On-demand design of materials with enhanced dielectric properties via a machine learning-assisted materials genome approach†
Abstract
Materials with specific dielectric properties possess immense potential in the fields of wave-transparent materials and energy storage. Thermoset silicon-containing arylacetylene (PSA) shows promise for exhibiting excellent dielectric performance. However, designing materials that can meet multiple property requirements using a trial-and-error method is time-consuming and labor-intensive. Herein, a machine learning (ML)-assisted materials genome approach was developed to enable the on-demand design of PSAs with tailored dielectric and thermal performance. The high-precision ML prediction of dielectric constant and loss, particularly the dependence on frequency and temperature, is achieved by leveraging data migration and applying principal component analysis and correlation-based feature engineering to identify the key structural features for training models. Additionally, an ML model was constructed for predicting 5% thermal decomposition temperature. By defining, collecting, and combining the genes of PSAs, virtual PSAs are generated.
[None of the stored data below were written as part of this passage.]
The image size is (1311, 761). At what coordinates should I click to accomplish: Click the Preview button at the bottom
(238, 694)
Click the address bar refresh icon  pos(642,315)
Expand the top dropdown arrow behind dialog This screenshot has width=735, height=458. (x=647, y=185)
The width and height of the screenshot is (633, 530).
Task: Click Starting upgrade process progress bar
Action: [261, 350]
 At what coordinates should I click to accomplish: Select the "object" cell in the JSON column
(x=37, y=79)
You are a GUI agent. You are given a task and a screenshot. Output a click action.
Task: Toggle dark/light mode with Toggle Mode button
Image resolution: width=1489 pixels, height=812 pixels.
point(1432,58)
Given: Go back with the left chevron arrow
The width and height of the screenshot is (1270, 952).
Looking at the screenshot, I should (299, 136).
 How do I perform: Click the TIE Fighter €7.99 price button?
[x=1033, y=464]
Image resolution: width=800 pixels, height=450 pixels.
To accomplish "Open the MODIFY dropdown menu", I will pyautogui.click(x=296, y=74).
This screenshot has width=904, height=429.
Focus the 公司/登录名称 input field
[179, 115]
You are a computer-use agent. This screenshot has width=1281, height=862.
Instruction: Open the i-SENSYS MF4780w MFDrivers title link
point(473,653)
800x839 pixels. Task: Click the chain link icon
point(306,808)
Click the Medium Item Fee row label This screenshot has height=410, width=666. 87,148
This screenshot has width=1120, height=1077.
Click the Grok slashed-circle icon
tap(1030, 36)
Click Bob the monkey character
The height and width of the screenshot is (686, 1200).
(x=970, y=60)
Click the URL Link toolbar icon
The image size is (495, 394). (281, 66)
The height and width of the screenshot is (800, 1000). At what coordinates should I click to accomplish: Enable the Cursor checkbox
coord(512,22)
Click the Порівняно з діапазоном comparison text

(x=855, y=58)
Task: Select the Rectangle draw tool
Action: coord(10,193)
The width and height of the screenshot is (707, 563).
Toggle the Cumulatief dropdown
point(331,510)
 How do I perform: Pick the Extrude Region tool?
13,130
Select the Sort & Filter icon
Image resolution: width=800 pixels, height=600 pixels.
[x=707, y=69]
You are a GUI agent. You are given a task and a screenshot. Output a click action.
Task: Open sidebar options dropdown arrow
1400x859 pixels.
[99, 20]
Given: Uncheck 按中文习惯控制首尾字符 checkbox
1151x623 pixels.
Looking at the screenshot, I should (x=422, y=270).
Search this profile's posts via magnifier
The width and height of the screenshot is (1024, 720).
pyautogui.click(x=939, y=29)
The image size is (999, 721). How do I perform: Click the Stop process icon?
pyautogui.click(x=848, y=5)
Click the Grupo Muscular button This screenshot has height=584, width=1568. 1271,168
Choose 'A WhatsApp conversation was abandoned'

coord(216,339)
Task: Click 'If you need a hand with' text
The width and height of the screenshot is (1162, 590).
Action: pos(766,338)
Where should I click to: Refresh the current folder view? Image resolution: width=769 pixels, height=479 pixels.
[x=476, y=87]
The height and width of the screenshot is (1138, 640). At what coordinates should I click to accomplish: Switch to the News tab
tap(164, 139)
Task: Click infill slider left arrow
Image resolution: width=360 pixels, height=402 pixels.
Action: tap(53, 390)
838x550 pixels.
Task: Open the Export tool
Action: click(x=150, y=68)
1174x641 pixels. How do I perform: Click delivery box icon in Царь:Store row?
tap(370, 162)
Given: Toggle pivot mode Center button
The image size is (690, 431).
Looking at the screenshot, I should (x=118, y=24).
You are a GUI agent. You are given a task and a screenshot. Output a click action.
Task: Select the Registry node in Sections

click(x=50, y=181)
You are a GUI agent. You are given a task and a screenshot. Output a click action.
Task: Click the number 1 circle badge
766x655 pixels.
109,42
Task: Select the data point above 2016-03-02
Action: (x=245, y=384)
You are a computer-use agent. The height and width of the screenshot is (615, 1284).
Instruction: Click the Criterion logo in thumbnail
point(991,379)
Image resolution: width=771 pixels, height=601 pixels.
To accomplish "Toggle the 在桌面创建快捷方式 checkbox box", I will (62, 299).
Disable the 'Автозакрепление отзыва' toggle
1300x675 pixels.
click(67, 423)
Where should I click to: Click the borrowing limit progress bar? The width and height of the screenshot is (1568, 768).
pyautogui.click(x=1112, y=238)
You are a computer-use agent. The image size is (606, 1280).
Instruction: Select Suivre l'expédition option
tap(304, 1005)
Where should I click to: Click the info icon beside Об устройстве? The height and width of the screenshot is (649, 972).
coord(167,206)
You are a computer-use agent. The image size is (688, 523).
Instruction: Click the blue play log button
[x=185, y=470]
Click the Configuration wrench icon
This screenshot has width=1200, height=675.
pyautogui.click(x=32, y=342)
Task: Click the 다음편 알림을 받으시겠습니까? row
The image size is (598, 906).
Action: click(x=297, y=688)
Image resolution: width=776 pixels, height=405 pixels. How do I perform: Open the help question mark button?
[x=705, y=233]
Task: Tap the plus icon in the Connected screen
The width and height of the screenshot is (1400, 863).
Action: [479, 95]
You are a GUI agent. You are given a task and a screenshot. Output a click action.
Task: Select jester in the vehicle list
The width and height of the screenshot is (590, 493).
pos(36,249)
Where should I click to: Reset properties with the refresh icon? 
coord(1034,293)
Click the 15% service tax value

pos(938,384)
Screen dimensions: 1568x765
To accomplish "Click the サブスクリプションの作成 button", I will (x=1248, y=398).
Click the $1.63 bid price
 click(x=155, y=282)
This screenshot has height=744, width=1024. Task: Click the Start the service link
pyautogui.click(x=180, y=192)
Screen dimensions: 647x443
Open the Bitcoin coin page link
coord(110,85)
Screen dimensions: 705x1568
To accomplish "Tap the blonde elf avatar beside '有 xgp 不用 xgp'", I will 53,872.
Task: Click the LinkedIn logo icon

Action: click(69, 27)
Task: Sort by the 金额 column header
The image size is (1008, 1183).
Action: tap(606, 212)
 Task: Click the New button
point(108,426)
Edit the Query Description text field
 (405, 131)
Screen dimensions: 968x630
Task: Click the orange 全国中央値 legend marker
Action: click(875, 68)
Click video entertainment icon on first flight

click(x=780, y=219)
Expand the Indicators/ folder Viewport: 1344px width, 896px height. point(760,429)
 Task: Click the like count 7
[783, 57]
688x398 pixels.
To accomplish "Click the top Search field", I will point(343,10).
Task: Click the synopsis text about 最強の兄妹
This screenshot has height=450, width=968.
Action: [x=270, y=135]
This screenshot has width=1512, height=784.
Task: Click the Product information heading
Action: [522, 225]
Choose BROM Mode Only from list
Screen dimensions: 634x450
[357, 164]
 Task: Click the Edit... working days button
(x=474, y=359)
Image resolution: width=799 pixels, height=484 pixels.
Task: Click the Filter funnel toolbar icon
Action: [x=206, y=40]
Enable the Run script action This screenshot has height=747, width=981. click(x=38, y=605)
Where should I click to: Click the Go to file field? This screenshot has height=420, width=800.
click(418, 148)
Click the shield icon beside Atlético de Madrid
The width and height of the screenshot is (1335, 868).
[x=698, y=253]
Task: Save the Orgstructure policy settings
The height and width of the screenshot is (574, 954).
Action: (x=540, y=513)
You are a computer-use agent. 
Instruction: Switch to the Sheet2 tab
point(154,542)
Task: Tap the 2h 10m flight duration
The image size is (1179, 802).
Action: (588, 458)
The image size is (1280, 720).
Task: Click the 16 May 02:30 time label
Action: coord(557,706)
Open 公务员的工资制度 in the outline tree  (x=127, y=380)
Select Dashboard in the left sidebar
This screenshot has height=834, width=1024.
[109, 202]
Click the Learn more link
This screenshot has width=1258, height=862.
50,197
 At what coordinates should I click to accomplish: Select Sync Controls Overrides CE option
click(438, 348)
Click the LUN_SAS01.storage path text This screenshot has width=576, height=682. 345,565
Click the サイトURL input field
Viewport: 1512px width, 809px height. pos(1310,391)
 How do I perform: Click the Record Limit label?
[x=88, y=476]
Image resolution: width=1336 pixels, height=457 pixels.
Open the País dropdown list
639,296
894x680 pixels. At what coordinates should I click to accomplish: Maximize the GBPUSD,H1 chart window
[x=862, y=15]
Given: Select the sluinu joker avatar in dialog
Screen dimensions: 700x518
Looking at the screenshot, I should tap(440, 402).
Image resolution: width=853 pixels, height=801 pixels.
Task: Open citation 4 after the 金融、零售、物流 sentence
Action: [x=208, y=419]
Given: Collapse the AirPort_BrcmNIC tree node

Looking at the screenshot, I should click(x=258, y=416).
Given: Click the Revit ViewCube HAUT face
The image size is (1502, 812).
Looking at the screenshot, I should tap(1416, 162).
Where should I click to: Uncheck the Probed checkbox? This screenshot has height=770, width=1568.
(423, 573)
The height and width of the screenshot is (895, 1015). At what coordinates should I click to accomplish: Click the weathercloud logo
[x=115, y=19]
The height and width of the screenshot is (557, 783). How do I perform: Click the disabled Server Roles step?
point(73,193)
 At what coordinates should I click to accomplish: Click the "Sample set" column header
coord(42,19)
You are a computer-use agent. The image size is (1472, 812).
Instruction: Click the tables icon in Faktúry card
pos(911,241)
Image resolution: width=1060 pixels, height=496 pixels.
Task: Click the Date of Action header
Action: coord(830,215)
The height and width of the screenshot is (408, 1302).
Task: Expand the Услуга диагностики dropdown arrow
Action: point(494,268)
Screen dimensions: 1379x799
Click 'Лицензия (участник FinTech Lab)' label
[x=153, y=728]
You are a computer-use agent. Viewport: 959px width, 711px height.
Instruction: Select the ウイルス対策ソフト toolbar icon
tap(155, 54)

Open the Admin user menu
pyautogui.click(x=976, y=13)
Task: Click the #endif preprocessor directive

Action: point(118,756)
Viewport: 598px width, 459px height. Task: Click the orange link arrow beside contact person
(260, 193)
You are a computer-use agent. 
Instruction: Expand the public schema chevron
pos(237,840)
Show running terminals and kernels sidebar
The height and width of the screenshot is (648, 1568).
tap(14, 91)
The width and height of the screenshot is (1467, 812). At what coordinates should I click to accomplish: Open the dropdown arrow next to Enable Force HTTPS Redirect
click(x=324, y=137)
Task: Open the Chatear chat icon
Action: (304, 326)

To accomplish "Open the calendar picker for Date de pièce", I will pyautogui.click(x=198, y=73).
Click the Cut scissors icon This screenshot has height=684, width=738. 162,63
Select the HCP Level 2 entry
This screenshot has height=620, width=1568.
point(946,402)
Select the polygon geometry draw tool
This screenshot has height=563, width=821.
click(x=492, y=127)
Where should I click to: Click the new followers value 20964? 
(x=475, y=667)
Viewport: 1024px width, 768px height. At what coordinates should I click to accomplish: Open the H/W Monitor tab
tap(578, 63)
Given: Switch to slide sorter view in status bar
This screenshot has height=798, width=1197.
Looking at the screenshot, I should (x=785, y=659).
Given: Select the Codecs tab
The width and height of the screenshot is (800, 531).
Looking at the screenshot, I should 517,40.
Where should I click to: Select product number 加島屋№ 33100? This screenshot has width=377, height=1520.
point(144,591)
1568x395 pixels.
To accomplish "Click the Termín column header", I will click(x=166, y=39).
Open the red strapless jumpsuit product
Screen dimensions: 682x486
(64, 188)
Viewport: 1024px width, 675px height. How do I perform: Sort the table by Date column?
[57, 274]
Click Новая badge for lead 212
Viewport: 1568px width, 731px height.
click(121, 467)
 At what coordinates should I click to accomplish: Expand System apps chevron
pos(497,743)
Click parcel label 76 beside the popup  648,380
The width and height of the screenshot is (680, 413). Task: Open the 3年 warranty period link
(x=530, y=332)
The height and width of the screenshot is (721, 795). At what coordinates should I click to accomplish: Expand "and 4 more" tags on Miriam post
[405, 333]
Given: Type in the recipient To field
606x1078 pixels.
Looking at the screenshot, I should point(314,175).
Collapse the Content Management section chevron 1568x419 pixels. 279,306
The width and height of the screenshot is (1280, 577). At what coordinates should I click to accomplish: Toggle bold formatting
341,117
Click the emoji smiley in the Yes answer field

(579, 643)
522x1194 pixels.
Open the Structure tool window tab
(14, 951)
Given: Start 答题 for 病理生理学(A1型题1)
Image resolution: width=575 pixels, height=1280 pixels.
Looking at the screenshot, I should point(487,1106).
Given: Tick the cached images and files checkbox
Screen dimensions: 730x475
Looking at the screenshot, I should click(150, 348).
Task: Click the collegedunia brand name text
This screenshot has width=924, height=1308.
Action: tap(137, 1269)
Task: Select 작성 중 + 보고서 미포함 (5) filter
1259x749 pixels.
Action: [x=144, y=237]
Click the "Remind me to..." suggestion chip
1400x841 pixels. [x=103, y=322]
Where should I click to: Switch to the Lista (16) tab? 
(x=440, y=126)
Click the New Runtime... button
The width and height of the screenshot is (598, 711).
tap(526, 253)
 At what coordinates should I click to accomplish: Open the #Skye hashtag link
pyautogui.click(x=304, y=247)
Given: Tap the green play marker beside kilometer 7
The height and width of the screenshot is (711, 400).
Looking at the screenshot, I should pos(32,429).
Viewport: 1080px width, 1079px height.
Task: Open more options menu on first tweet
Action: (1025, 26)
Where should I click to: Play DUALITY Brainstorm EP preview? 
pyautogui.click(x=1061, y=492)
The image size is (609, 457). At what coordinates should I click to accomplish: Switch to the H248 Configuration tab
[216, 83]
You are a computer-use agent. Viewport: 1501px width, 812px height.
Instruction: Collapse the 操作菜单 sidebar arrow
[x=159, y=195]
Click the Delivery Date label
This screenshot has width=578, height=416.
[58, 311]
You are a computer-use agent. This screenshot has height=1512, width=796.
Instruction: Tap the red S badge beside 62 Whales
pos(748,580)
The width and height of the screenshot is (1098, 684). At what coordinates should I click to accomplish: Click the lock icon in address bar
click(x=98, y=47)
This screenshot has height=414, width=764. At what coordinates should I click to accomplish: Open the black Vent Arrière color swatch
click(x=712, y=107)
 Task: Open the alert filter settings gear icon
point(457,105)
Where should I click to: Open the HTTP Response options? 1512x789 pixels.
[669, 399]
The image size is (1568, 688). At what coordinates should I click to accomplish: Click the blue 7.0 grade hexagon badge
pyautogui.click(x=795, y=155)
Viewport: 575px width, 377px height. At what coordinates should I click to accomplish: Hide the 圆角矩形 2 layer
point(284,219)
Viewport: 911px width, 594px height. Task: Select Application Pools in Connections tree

Using established ML models, we predict the properties of candidate PSAs and identify promising PSAs with desirable dielectric and thermal performance. Experimental results validate the reliability of the proposed ML-based design strategy. Finally, to enhance the interpretability of ML models, we conducted gene contribution analysis and summarized the design rules for heat-resistant polymer dielectrics. This study, which is based on the materials genome approach, enables the rational design of materials with specific dielectric properties, thereby accelerating the discovery and innovation of advanced materials.